WITH increasing numbers of countries looking to end prohibition and introduce regulated cannabis markets a new paper identifies ways of doing so without contravening international drug laws.
In enacting their recreational cannabis market in 2018 the Canadian Government were deemed to have contravened the 1961 Single Convention on Narcotic Drugs (SCND).
Likewise Uruguay, the first country to follow this path, cited the protection of human rights to enable its perceived breach of the Convention – and it has subsequently been threatened with sanctions by the International Narcotics Control Board (INCB).
However, respected cannabis researcher and author Kenzi Riboulet-Zemouli, believes there is wriggle room in the Convention to allow countries to pursue a compliant path.
A Deep Dive
He outlines his case in a new paper entitled ‘High Compliance, A Lex Lata Legalization For The Non-Medical Cannabis Industry’.
Speaking to BusinessCann he said: “The War on Drugs, initiated in the 1970s has helped peddle the myth that the prohibition of cannabis is enshrined in treaty law, and is impossible to avoid.
“However, this new research takes an in-depth look at the 1961 Convention, and considers how it was drafted, highlighting a pathway to legal adult-use markets.
“I believe it is possible to craft an adult-use policy for cannabis products that combats drug abuse, protects human rights, and is in compliance with the international drug treaties.”
While the paper closely analyses the text of the 1961 SCND – the primary global treaty for the control of cannabis – it also examines the treaty’s preparatory works and minutes from its drafting discussions in order to gain further insights into the minds of its authors.
Two Types Of Cannabis
While the treaty fails to acknowledge the terms ‘recreational’ or ‘adult-use’ it does delineate two classes of cannabis, namely: ‘medical and scientific’ (MSP) and other than medical and scientific (OMSP).
And, it is in the second category of cannabis – OMSP – that Mr Riboulet-Zemouli believes there is wriggle room for nation states to introduce adult-use programmes.
Article 2(9) of the SCND lays down two conditions for compliance to OMSP cannabis, namely the application of effective measures to reduce the potential abuse and harm from cannabis products.
And, secondly, annual reporting to INCB on the amount of OMSP cannabis traded.
This caveat was recently used by Malta, whose adult-use law is framed as establishing an industry for ‘purposes other than medical and scientific’ in the context of harm reduction – an echo of the two conditions of Article 2(9).
Barcelona-based Mr Riboulet-Zemouli added: “I believe the OMSP caveat was included by the drafters of the SCND to allow for some future flexibility of interpretation.”
Prohibition References Absent
He supports this position by highlighting the absence of prohibition from almost all of the dialogue and discussions in drafting the convention.
The paper highlights this when it says: “The 1961 Single Convention on narcotic drugs was written before the ‘war on drugs’ even started.
“During the negotiations, in 1961, US representative and cannabis prohibition enthusiast Harry Anslinger left the room; the USSR ambassador defended that ‘prohibition should take the form of a recommendation only’.
”The People’s Republic of China and half of Africa were not even present; and the countries left replaced all mentions of ‘cannabis prohibition’ by ‘cannabis control’; they also inserted clear flexibilities, directly exempting non-medical use and related activities.
“The drafters discussed the concept of cannabis intoxication without particular problem and knew it would continue, legally, without any problem.
A Clear Pathway
“The SCND is not a ‘drug war’ nor is it a prohibitionist treaty.
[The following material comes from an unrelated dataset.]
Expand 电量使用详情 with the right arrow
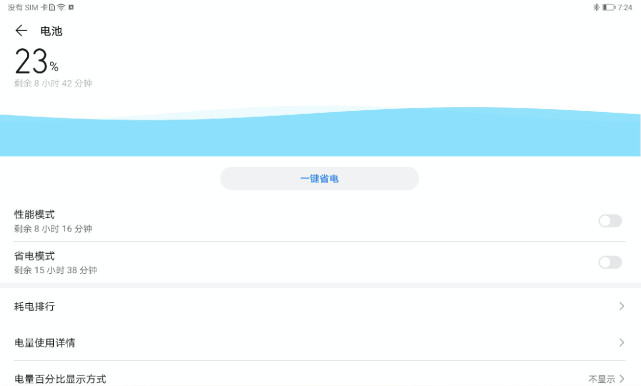Screen dimensions: 641x386 point(621,342)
It is its interpretation which is prohibitionist.”
In its conclusion the paper states that to align with the SCND a country will need to comply with the two main points in article 2(9) as well as maintaining separate, medical and non-medical – adult-use cannabis and industrial hemp – sectors.
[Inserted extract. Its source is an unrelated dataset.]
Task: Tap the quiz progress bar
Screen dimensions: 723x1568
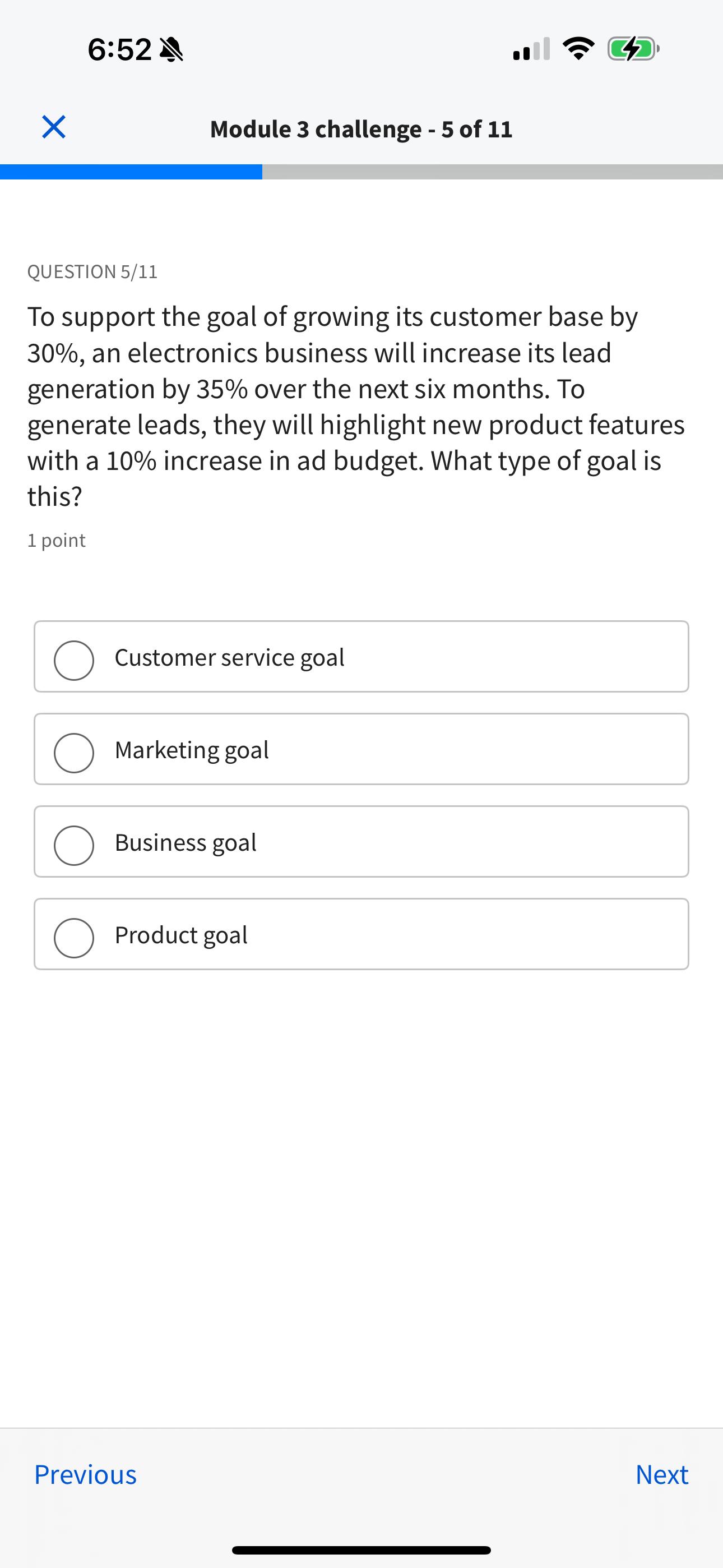Action: (x=362, y=171)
Mr Riboulet-Zemouli added: “Shortcomings in the history of the drug control Conventions, and the current hegemony of one particular interpretation – articulated around prohibition – may have impacted our interpretive frames and driven legal scholarship away from the study of these exemptions for non-medical uses, purposefully added in the treaty.
“This in-depth research clears the way for nation states to press ahead with the domestic rule changes without fear of contravening the main cannabis drug law, the 1961 SCND.”